→ **TASK ITEM**: Which lines hold the word "pixels"? Copy each of them from the material.

***

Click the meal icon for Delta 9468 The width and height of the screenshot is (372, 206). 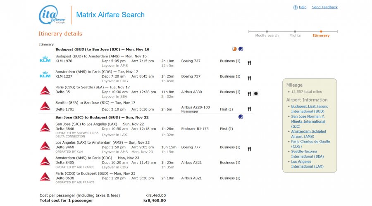250,149
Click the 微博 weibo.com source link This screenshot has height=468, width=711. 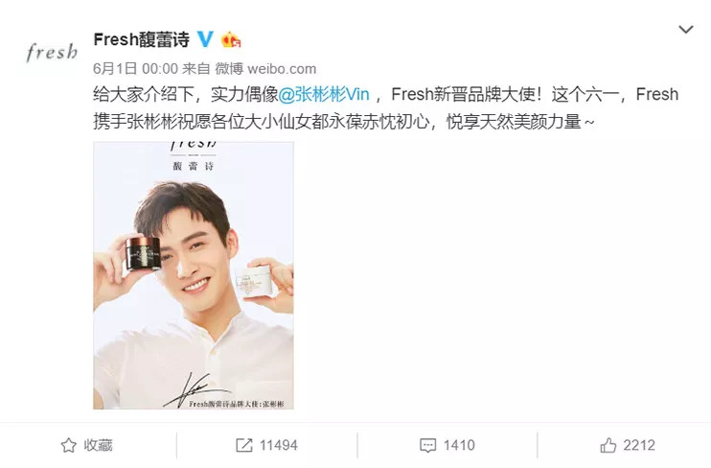click(x=265, y=68)
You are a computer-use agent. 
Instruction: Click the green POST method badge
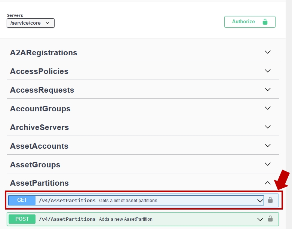tap(22, 219)
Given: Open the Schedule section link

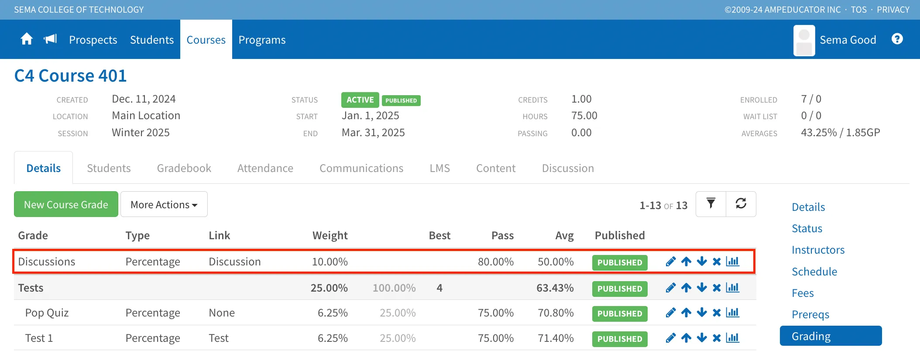Looking at the screenshot, I should click(x=814, y=272).
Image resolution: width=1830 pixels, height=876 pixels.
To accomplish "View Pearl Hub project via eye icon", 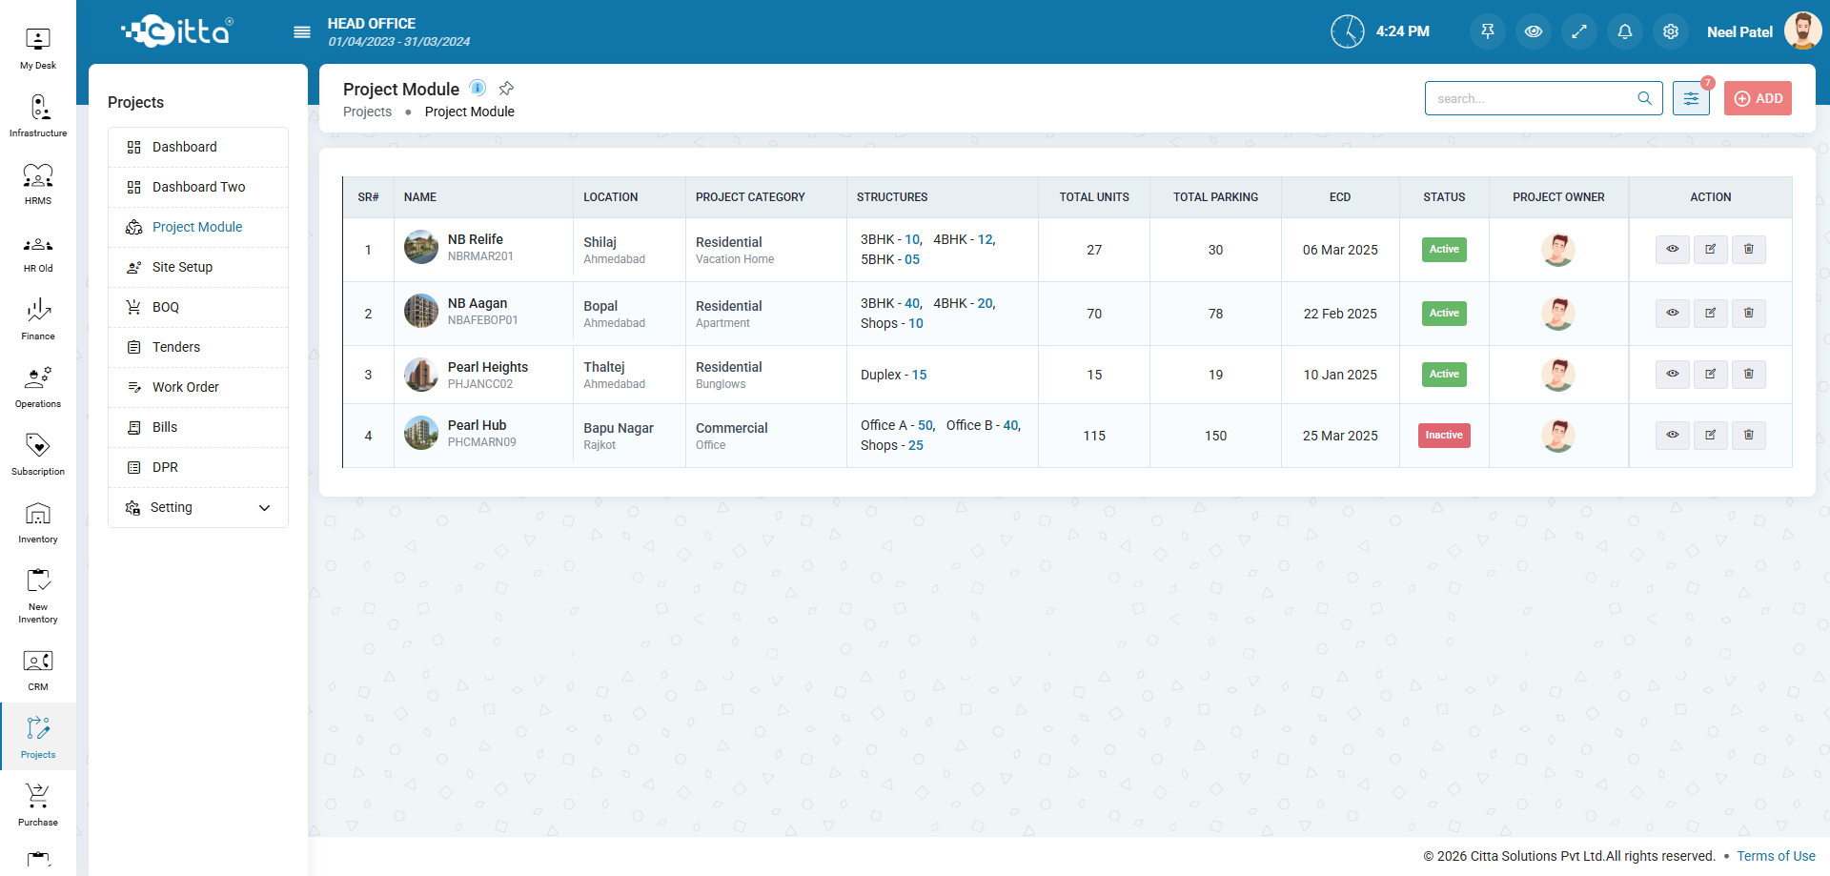I will pos(1672,436).
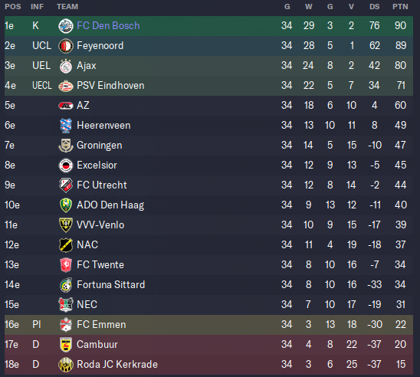The image size is (420, 377).
Task: Sort table by DS column header
Action: tap(375, 7)
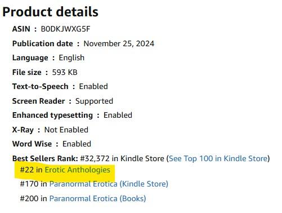The height and width of the screenshot is (213, 282).
Task: Click the #200 rank number
Action: 29,198

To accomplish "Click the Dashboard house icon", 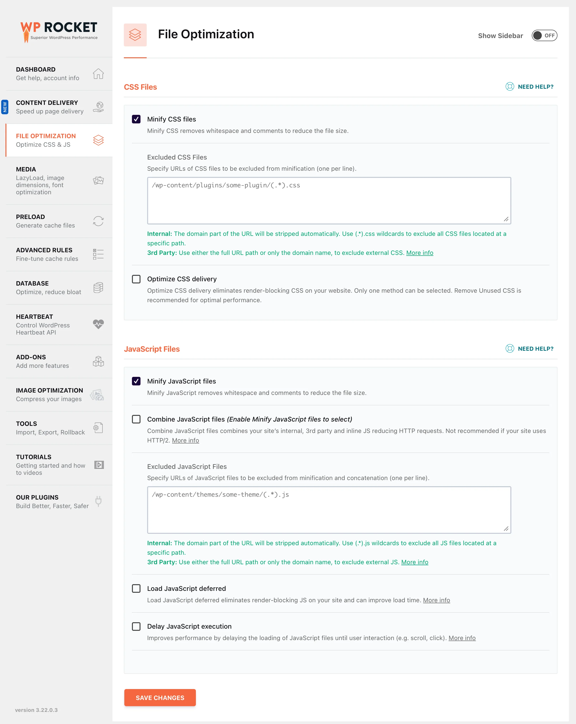I will click(98, 74).
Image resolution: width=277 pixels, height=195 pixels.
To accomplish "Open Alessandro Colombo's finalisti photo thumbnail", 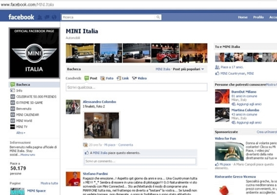I will click(102, 125).
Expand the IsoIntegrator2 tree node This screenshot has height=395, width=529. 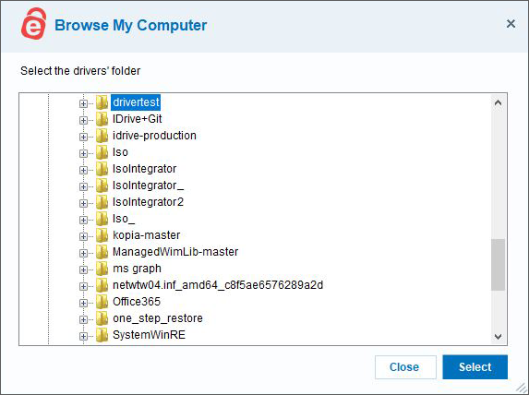click(83, 203)
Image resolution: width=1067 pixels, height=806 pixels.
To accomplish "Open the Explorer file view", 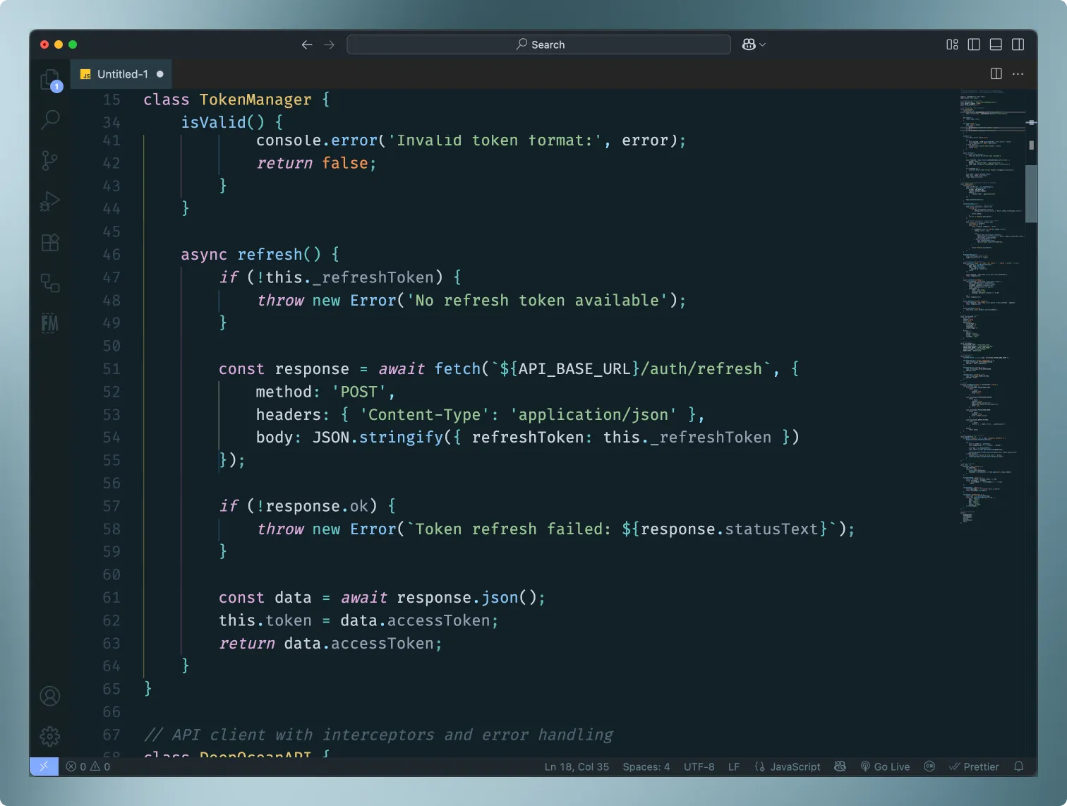I will point(49,80).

***

→ **RESPONSE**:
Image resolution: width=1830 pixels, height=876 pixels.
Image resolution: width=277 pixels, height=195 pixels.
Image resolution: width=1067 pixels, height=806 pixels.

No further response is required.